If a line in the data below holds the word "computer", copy it.

*** Begin section ***

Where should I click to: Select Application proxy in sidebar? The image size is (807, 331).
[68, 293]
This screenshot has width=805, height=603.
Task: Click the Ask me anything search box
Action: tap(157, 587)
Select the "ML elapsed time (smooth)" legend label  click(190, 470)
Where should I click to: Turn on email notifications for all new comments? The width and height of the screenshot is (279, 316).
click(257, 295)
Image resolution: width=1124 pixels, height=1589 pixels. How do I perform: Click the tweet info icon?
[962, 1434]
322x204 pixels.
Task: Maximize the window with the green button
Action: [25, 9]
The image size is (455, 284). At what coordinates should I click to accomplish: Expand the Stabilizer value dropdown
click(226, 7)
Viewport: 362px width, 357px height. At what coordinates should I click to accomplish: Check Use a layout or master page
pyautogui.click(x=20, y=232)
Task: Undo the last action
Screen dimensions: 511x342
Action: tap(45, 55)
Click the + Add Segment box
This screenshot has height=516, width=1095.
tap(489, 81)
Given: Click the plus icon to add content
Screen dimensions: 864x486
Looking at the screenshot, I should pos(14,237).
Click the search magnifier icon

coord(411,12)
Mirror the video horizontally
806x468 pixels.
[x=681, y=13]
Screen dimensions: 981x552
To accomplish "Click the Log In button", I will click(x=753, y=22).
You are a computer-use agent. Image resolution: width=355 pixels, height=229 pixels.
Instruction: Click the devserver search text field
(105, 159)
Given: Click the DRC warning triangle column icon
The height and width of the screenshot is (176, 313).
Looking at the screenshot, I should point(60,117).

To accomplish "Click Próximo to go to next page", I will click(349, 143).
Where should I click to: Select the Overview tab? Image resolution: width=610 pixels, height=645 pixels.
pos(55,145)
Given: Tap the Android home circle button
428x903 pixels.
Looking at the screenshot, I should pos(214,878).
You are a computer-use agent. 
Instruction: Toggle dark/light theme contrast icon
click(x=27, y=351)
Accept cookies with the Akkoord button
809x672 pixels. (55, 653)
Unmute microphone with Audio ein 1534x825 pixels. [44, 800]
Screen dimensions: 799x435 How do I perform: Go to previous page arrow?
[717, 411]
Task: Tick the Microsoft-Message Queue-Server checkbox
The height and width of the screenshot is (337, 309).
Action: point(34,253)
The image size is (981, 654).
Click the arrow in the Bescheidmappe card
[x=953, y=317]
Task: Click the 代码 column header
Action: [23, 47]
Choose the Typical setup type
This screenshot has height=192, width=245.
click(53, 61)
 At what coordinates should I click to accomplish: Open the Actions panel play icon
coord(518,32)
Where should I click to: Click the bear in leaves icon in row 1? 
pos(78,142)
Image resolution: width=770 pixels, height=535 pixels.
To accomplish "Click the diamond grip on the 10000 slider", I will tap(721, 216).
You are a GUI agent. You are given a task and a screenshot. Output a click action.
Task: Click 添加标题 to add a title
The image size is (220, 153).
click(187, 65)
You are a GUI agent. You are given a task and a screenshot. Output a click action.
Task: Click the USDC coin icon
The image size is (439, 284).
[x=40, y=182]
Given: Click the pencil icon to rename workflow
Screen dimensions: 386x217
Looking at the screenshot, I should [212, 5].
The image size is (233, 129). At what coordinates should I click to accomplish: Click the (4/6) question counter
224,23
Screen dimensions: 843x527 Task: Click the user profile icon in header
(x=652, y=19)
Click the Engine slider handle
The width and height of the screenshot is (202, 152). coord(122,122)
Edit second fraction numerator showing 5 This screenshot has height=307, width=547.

*** End section ***

Exercise solution:
You are a computer-use agent. Image resolution: width=355 pixels, height=229 pixels.
You are a computer-use agent. 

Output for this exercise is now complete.